### Задания для выполнения
- a) Объясните по тексту о подводных исследованиях на «Калипсо», почему профессор Перес потребовал вдвое увеличить время пользования лебедкой для своей группы. Ответ уложите в одно–три предложения.
- b) Подхватите текст о подводных исследованиях на «Калипсо» и продолжите его после последнего предложения.

### Исходный текст
● ● ●
Пищик Эджертона преподносил нашим ученым немалые сюрпризы. Так было, в частности, с профессором Пересом, когда он изучал биологию шельфа между Сицилией и Тунисом. Подводные пловцы доставали ему образцы с доступной глубины; дальше приходилось опускать обыкновенную драгу. Мы подняли липкую желтую грязь с глубины двух тысяч футов, и Перес погрузил в нее руки по локоть, отыскивая признаки органической жизни.
— Кажется, ничего нет, — заключил профессор и стряхнул ком грязи в банку.
Потом понюхал ил, попробовал на вкус кончиком языка, не обращая внимания на наши гримасы. И продиктовал своему помощнику:
— Станция десять, желтый ил. Грунт азойный — никакой жизни.
Я давно уже с недоверием относился к драгам.
— Как вы смотрите на то, чтобы проверить дно фотокамерой? — спросил я Переса.
— Пожалуйста, — ответил он. — Да только лучше бы отойти в сторонку, здесь же ничего нет.
Мы не стали никуда уходить, а опустили камеру Эджертона на «азойный» грунт. И получили на редкость живописные снимки богатой донной жизни.
Перес немедленно потребовал, чтобы время пользования лебедкой, отведенное его группе, было увеличено вдвое. Он хотел на каждой станции, кроме драги, опускать фотокамеру. Наши матросы-аквалангисты безропотно работали на лебедке в любое время суток. Спуск и подъем океанографических приборов — нуднейшее занятие для матросов кораблей, где царит кастовый дух, где ученые обедают и спорят отдельно ото всех. На «Калипсо» исследователи сидят за столом вместе с матросами, и те не стесняются расспрашивать их. После десяти лет сотрудничества с учеными многие калипсяне стали неплохими подручными биологов и недурно разбираются в подводной геологии.
Подводные пловцы добывают ученым достаточно полные коллекции в верхней, двухсотфутовой зоне, но дальше мы зависим от всяких подвесных приспособлений, которые причиняют нам немало мучений. Океанографы (дай им Бог здоровья!) — слепые нищие, ковыляющие на костылях из тросов. Все, что в наших возможностях — иногда бросить случайную монетку познания в их ладонь. Ведь мы сами бродим вслепую в этом мире чудес.
● ● ●
### Предоставленные сведения
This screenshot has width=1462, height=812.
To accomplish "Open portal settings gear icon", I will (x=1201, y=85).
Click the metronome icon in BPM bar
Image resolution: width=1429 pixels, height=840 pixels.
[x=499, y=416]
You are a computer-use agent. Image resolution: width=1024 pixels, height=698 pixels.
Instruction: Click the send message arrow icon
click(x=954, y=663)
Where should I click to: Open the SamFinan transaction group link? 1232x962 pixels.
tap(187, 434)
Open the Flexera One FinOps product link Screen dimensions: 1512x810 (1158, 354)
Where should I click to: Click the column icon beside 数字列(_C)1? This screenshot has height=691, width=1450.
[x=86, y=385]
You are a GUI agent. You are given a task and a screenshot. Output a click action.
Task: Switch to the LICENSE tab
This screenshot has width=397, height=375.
● ● ●
### Ответы по порядку
- a) Перес хотел на каждой станции опускать не только драгу, но и фотокамеру. Камера Эджертона, опущенная на грунт, который он по пробе драги признал азойным, дала снимки богатой донной жизни.

- b)
Вот уже двадцать лет я пытаюсь избавиться от тросов и линей в подводных исследованиях. Акваланг позволил отказаться от воздушного шланга и сигнального конца, к которым привязан обычный водолаз, и «Калипсо» была оборудована как площадка для подводных пловцов. На смену подвешенным батисферам пришли независимые батискафы, и я всячески поддерживал развитие новой конструкции. И уговаривал океанографов перейти на приборы, свободно погружающиеся и автоматически возвращающиеся из пучины.
Когда я получил «Калипсо», на ней была только одна якорная лебедка и катушка фортепьянной проволоки для замера глубины. Для подъема археологических находок и швартовки пришлось поставить вторую лебедку. Это был ненадежный, сильно потрепанный одноцилиндровый дизель, который мы по фамилии изготовителя называли «ломбардини». Чтобы завести его, мы бросали в цилиндр горящие сигареты и отскакивали в сторону, меж тем как два героя крутили ручку. «Ломбардини» долго изрыгал облака жирного черного дыма, разгоняя людей, прежде чем начать работать.
Потом пришли ученые и принесли с собой свои драги и иные подвесные снаряды. Мощность «ломбардини» оказалась недостаточной, и мы выбросили его, а взамен поставили электролебедку. Но гидрологи потребовали себе персональную лебедку. И в итоге каждый раз, как «Калипсо» становилась зимой на ремонт, на палубе появлялись все новые лебедки и бухты троса; одновременно увеличивалась осадка судна. Из врага тросов я незаметно превратился в их раба. Главным правонарушителем был Гарольд Эджертон — он изготовлял все более хитроумные глубоководные камеры, против которых я не мог устоять.
Как-то летом он явился на «Калипсо» с огромными мотками блестящего белого линя из нейлона. Линь был меньше четверти дюйма толщиной, а длиной три мили.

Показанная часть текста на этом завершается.